As Rachel was dying, she called her son Ben-Oni which means “Son of my sorrow.” We are then told that Jacob intervened and renamed him Benjamin, which is a concatenation of two Hebrew words, Ben which means “Son”. Yamin which means “Right Hand.” Therefore, Jacob was calling him “Son of my Right Hand.”
In Biblical typology, the “Right Hand” is symbolic of power and authority. In the song of Moses where he is rejoicing in the salvation from God he declares, “Your right hand, O LORD, has become glorious in power; Your right hand, O LORD, has dashed the enemy in pieces.” The most quoted Psalm in the New Testament is Psalm 110:1 “A Psalm of David. The LORD said to my Lord, “Sit at My right hand, Till I make Your enemies Your footstool.” As Jesus stood before the Sanhedrin He prophesied “the Son of Man will sit on the right hand of the power of God.”

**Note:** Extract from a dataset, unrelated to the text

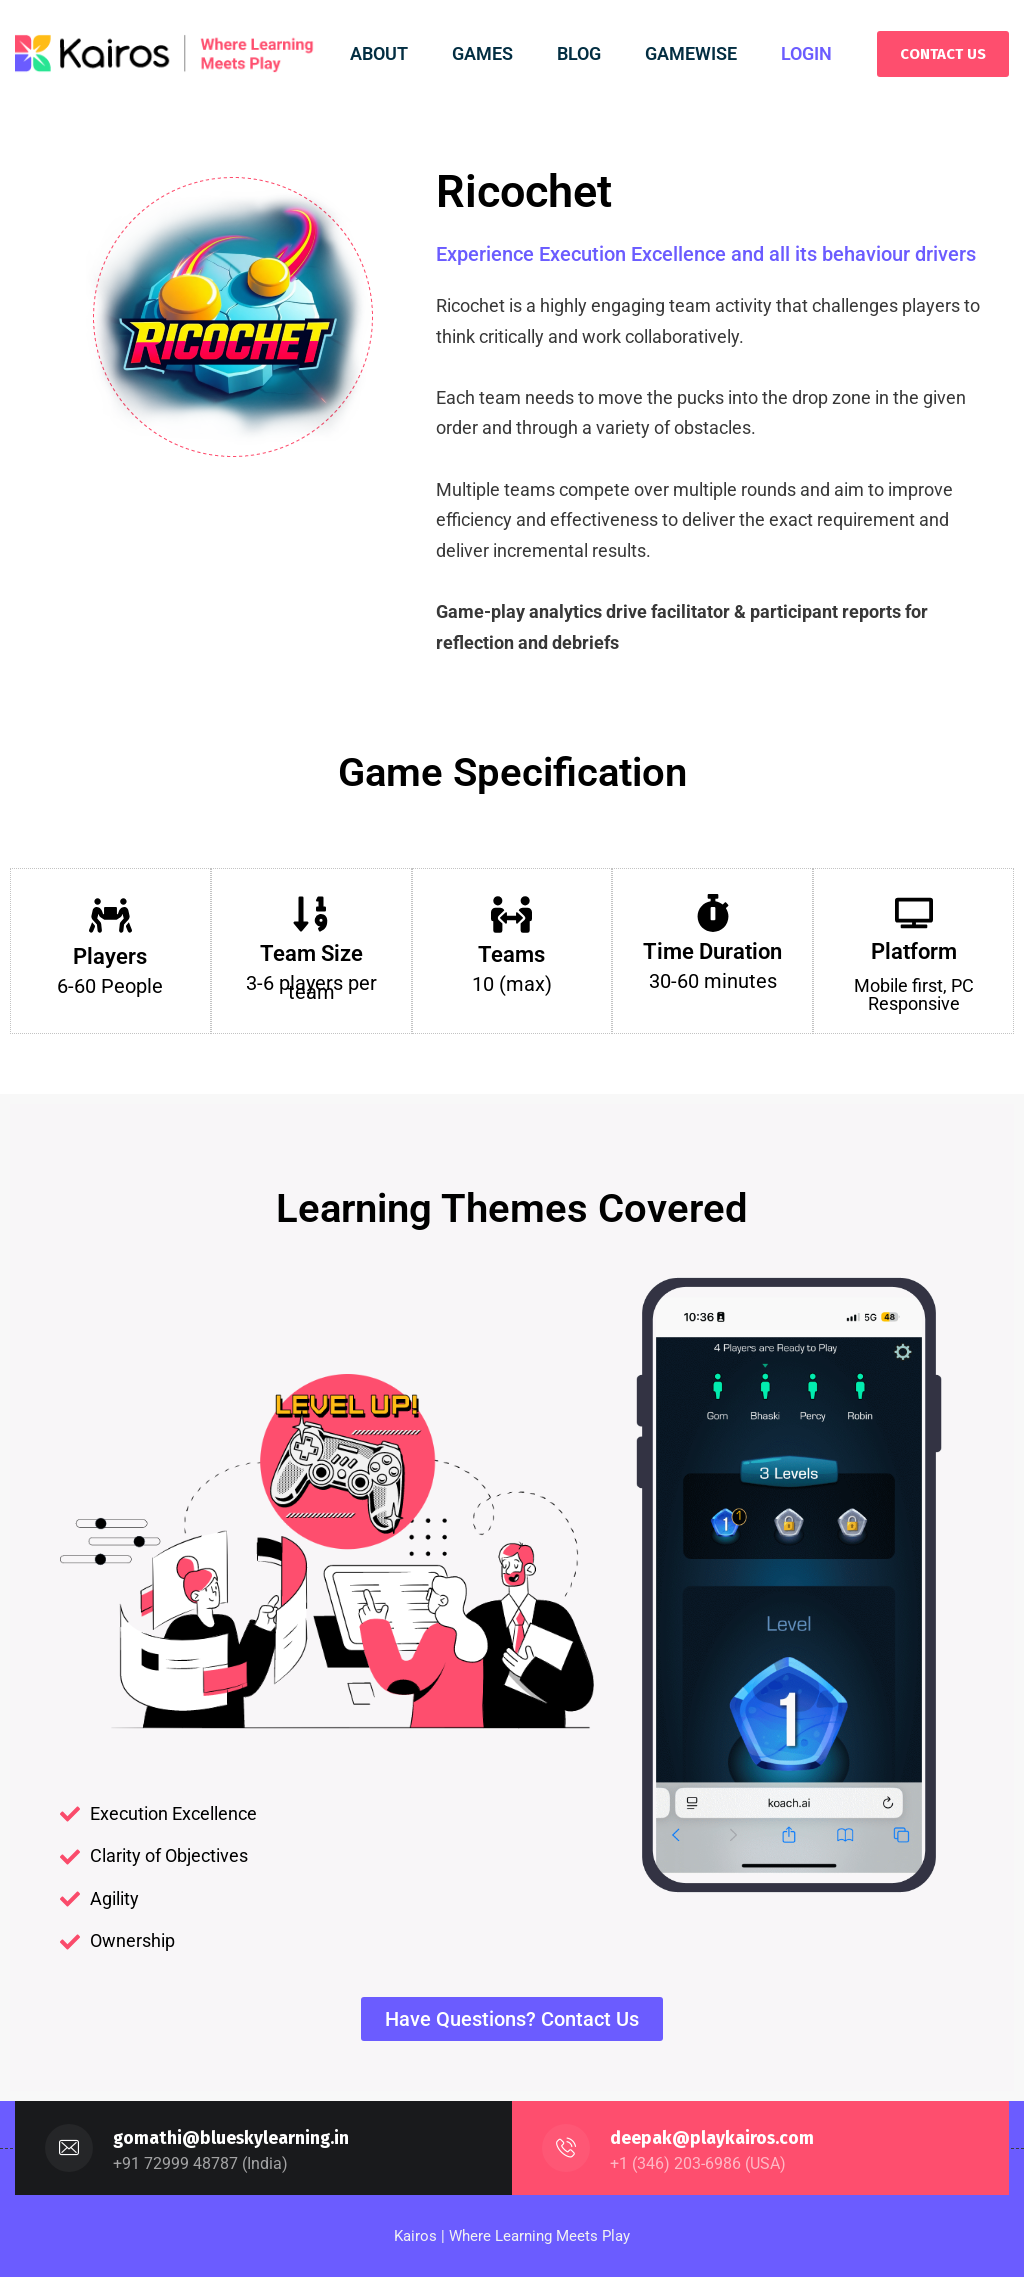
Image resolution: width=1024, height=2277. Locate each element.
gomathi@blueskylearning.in (232, 2138)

If we look deeper into the etymology of the name given to Jacob’s last son, we discover that perhaps Jacob is sending a message to the older brothers that Benjamin will finally fulfill his father’s desire to have a son that will be a leader. If you look at the history of his eleven brothers that does not seem to be too much of a stretch of the imagination.
The Tribe of Benjamin stood as a buffer between Judea and the other ten tribes of Israel. They were notable warriors. As history would have it, the first king of Israel came from the tribe of Benjamin. The apostle Paul was also from the tribe of Benjamin.